On this page
If you do business in the Netherlands, you must comply with the Dutch Data Protection Act (Wet bescherming persoonsgegevens, Wbp). This act states that you must handle the personal data of your customers and employees carefully. This involves, for example, securing the data against loss or theft. You also have to inform your customers and employees about what happens to their data. In some cases, you must report your data processing to the Dutch Data Protection Authority, DPA (Autoriteit Persoonsgegevens). Please note that the Data Protection Act will be replaced by the General Data Protection Regulation (GDPR) as of 25 May 2018.
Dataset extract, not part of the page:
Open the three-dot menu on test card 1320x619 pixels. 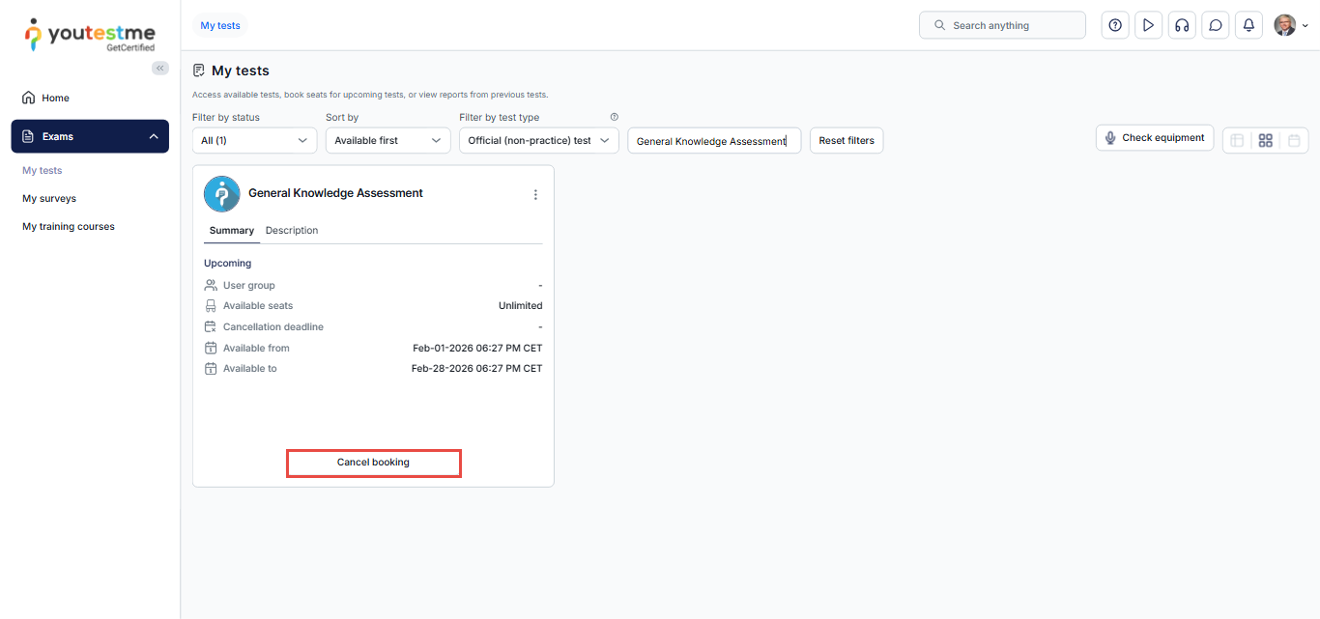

Protection of personal data
You must take suitable measures to protect data pertaining to your customers and employees. You may, for example, not collect and further utilise more personal data than that which is truly necessary. You must also limit access to personal data.
Duty to disclose information
You must tell your customers or employees which of their personal data you will use and what for. You must also provide them with your own details (company name and address) and inform them if you share their personal data with other organisations. It is mandatory to include a privacy statement on your website.
Report processing of personal data
If you are starting a company in the Netherlands and you will be processing personal data, you must report to DPA. However, you may be exempt from having to report. Please contact the Dutch DPA for more information.
Reporting theft, loss or abuse of personal data
Online procedure via Message Box
If you have to report your use of personal data for a procedure subject to the Services Act (Dienstenwet), you can also do this via Message Box. Message Box is a secure email system that enables you as an entrepreneur to exchange digital messages with Dutch government agencies.